There is a responsibility within the healing professions to consider compassion an ongoing skill to be nurtured in ourselves and those around us during education, training and practice. Maybe in addition to a list of clinical competencies, there could be a way to identify and reinforce this vital capacity to care. It may be difficult to define or measure, but asking our patients and their families, “Do you feel safe?” might be a start. By taking the time to pull up a chair, look a person in the eye, listen to their stories, offer a glass of water (or a pair of pants), we are communicating respect and kindness and in a language “that the deaf can hear and the blind can see” (Mark Twain). It is important to the people we care for and care about and it can help to reinforce and sustain our own humanity


  • When it comes to appreciating life and feeling alive, the “small” things are huge. This gets proven to me again and again when working with people at the end of life in particular. Really, as the author points out, anytime we’re feeling vulnerable. And, really, there’s nothing small about kindness, or a shower at just the right moment! I’ve never read a perfect definition of dignity, but this gets as close as any.

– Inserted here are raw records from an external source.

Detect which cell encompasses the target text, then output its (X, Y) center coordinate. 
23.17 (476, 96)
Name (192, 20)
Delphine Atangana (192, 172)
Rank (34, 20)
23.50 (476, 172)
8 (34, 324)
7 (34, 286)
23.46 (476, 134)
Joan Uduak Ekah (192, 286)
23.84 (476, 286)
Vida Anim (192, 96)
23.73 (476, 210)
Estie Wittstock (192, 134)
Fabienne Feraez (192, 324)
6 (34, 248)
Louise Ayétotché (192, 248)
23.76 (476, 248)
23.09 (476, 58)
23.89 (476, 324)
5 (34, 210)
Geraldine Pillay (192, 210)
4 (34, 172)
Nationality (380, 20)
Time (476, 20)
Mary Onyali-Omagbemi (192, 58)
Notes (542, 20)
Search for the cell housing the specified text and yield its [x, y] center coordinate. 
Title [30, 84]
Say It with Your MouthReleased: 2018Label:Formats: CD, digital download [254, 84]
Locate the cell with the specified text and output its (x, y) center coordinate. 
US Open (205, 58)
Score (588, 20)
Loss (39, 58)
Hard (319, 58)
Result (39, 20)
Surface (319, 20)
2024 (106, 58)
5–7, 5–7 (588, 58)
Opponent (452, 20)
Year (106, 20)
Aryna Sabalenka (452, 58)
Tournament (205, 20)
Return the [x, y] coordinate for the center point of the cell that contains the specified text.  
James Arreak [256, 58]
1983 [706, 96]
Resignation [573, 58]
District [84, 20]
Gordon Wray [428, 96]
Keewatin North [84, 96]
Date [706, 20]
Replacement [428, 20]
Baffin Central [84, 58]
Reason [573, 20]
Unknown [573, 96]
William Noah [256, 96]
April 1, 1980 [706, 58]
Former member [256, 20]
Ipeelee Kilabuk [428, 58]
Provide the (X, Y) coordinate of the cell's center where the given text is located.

  • It is so easy to lose one’s voice when in the throes of vulnerability. It sounds so easy to say, “speak up for yourself.” But that’s asking a ton when you’re exhausted or confused or in a foreign environment. Healthcare practitioners need to appreciate how often we blow right past a moment to save someone from feeling obliterated. It is not hard, but it can be subtle, both the signals of distress as well as the response needed to pull someone from spiraling down. Listening, attunement, empathy, the real technologies that drives good care.

  • All this from a person who herself works in healthcare. None of us is inoculated against fear or confusion, and all of us can find ourselves naked and alone in an instant. As a clinician, you may have seen everything under the sun from your perch, but that does little to prepare you for being down on that ground yourself.

        -BJ Miller, MD

Additional Information

Compassion literally means “to suffer together.” Among emotion researchers, it is defined as the feeling that arises when you are confronted with another’s suffering and feel motivated to relieve that suffering.

Being a good doctor requires an understanding of people, not just science.

The job of caregiver, though usually unpaid, is one of the most complex and challenging roles anyone will undertake. There is no how-to manual that can adequately coach people on what it takes to keep a loved one safe.